■ **SOURCE DATA**:
------------
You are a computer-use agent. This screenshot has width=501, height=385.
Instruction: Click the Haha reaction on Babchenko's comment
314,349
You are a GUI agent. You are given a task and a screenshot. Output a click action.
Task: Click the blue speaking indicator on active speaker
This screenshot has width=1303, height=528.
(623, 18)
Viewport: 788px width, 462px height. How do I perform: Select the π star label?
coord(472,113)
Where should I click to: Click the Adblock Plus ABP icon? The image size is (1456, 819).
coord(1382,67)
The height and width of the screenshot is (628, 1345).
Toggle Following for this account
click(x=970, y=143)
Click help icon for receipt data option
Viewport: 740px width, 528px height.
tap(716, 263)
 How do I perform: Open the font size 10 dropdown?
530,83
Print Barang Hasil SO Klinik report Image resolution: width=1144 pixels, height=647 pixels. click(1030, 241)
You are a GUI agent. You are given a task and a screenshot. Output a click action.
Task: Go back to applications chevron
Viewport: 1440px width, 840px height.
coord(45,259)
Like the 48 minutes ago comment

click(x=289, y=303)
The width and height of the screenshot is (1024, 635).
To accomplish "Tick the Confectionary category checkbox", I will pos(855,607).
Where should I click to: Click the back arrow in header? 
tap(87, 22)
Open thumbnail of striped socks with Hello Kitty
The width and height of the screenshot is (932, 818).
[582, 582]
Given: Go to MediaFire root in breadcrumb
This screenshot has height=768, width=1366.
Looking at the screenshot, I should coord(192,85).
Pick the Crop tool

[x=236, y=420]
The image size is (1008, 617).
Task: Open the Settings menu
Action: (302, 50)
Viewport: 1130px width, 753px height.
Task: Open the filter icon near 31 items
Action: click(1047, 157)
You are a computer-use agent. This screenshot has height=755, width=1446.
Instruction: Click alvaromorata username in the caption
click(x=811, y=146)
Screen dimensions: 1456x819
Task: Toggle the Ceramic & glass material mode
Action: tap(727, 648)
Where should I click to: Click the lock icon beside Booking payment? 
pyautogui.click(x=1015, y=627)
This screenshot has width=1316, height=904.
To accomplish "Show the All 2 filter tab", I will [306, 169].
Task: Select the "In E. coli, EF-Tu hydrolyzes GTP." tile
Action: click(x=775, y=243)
------------
■ **PROBLEM STATEMENT**:
Type out the whole listing once more, exactly as written.

■ **EXPECTED OUTPUT**:
You are a computer-use agent. This screenshot has width=501, height=385.
Instruction: Click the Haha reaction on Babchenko's comment
314,349
You are a GUI agent. You are given a task and a screenshot. Output a click action.
Task: Click the blue speaking indicator on active speaker
This screenshot has width=1303, height=528.
(623, 18)
Viewport: 788px width, 462px height. How do I perform: Select the π star label?
coord(472,113)
Where should I click to: Click the Adblock Plus ABP icon? The image size is (1456, 819).
coord(1382,67)
The height and width of the screenshot is (628, 1345).
Toggle Following for this account
click(x=970, y=143)
Click help icon for receipt data option
Viewport: 740px width, 528px height.
tap(716, 263)
 How do I perform: Open the font size 10 dropdown?
530,83
Print Barang Hasil SO Klinik report Image resolution: width=1144 pixels, height=647 pixels. click(1030, 241)
You are a GUI agent. You are given a task and a screenshot. Output a click action.
Task: Go back to applications chevron
Viewport: 1440px width, 840px height.
coord(45,259)
Like the 48 minutes ago comment

click(x=289, y=303)
The width and height of the screenshot is (1024, 635).
To accomplish "Tick the Confectionary category checkbox", I will pos(855,607).
Where should I click to: Click the back arrow in header? 
tap(87, 22)
Open thumbnail of striped socks with Hello Kitty
The width and height of the screenshot is (932, 818).
[582, 582]
Given: Go to MediaFire root in breadcrumb
This screenshot has height=768, width=1366.
Looking at the screenshot, I should coord(192,85).
Pick the Crop tool

[x=236, y=420]
The image size is (1008, 617).
Task: Open the Settings menu
Action: (302, 50)
Viewport: 1130px width, 753px height.
Task: Open the filter icon near 31 items
Action: click(1047, 157)
You are a computer-use agent. This screenshot has height=755, width=1446.
Instruction: Click alvaromorata username in the caption
click(x=811, y=146)
Screen dimensions: 1456x819
Task: Toggle the Ceramic & glass material mode
Action: tap(727, 648)
Where should I click to: Click the lock icon beside Booking payment? 
pyautogui.click(x=1015, y=627)
This screenshot has width=1316, height=904.
To accomplish "Show the All 2 filter tab", I will [306, 169].
Task: Select the "In E. coli, EF-Tu hydrolyzes GTP." tile
Action: click(x=775, y=243)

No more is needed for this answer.